### The problem
Only the lines from the one that includes "Screen dimensions: 880x468" through the last line below belong in the reply, copied exactly and without pictures.

### Dataset content
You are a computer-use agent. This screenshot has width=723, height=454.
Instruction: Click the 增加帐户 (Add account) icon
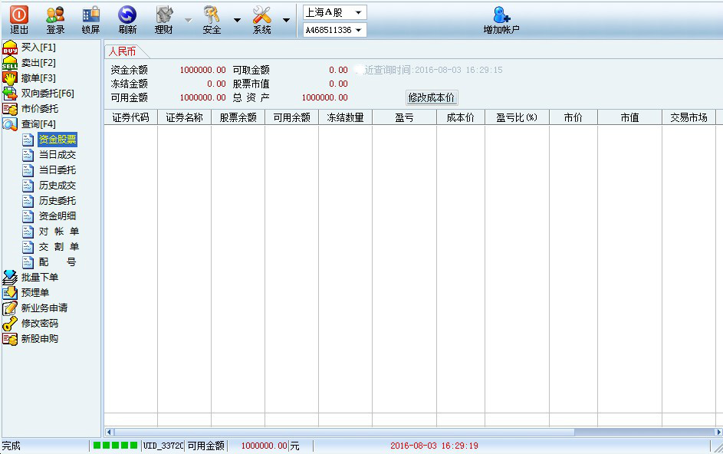pos(501,15)
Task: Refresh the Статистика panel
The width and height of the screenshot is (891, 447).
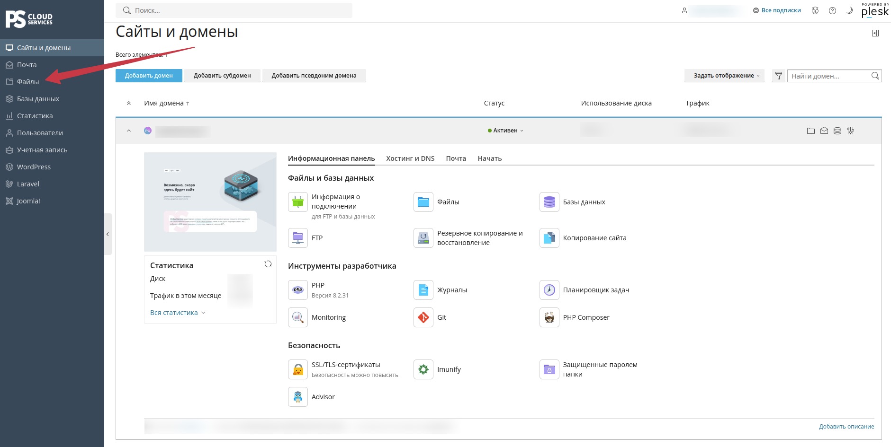Action: pos(268,264)
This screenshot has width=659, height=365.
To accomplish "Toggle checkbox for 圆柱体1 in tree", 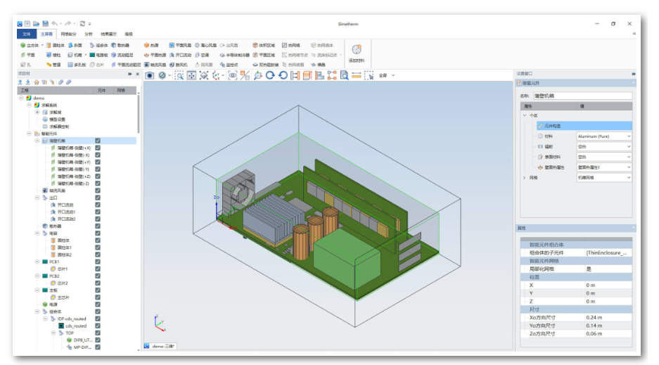I will click(x=98, y=248).
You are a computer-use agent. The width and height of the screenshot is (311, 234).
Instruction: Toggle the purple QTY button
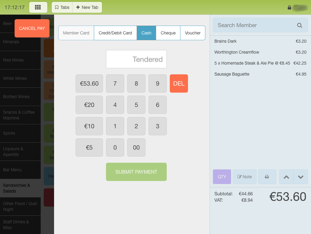click(x=222, y=177)
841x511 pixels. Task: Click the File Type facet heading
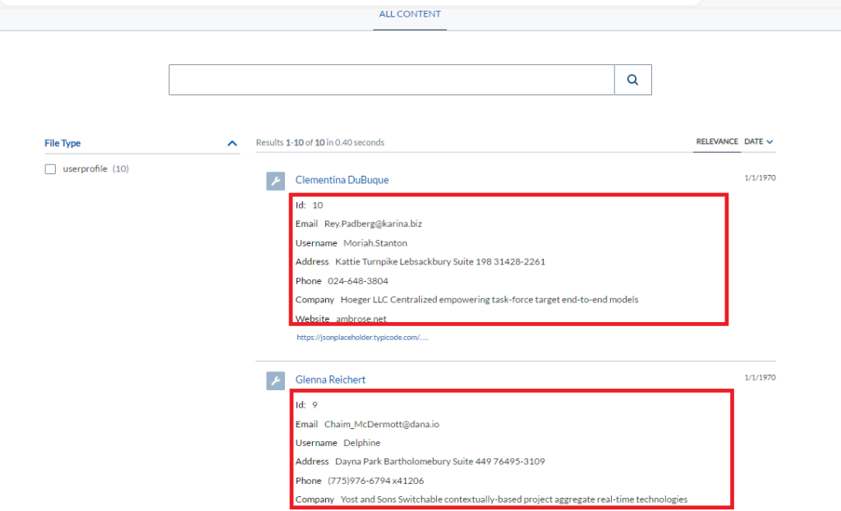(x=62, y=142)
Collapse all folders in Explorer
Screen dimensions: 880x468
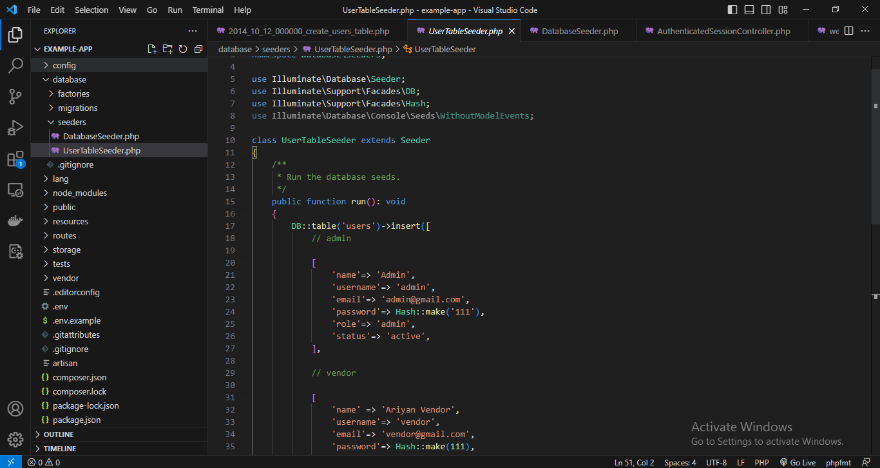point(198,49)
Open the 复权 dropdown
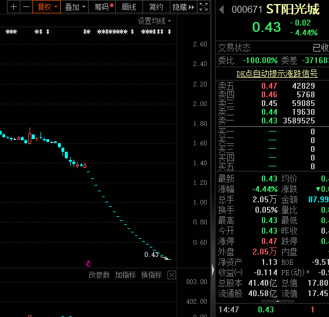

### Your response
Screen dimensions: 880x468
point(198,49)
Open the 复权 dropdown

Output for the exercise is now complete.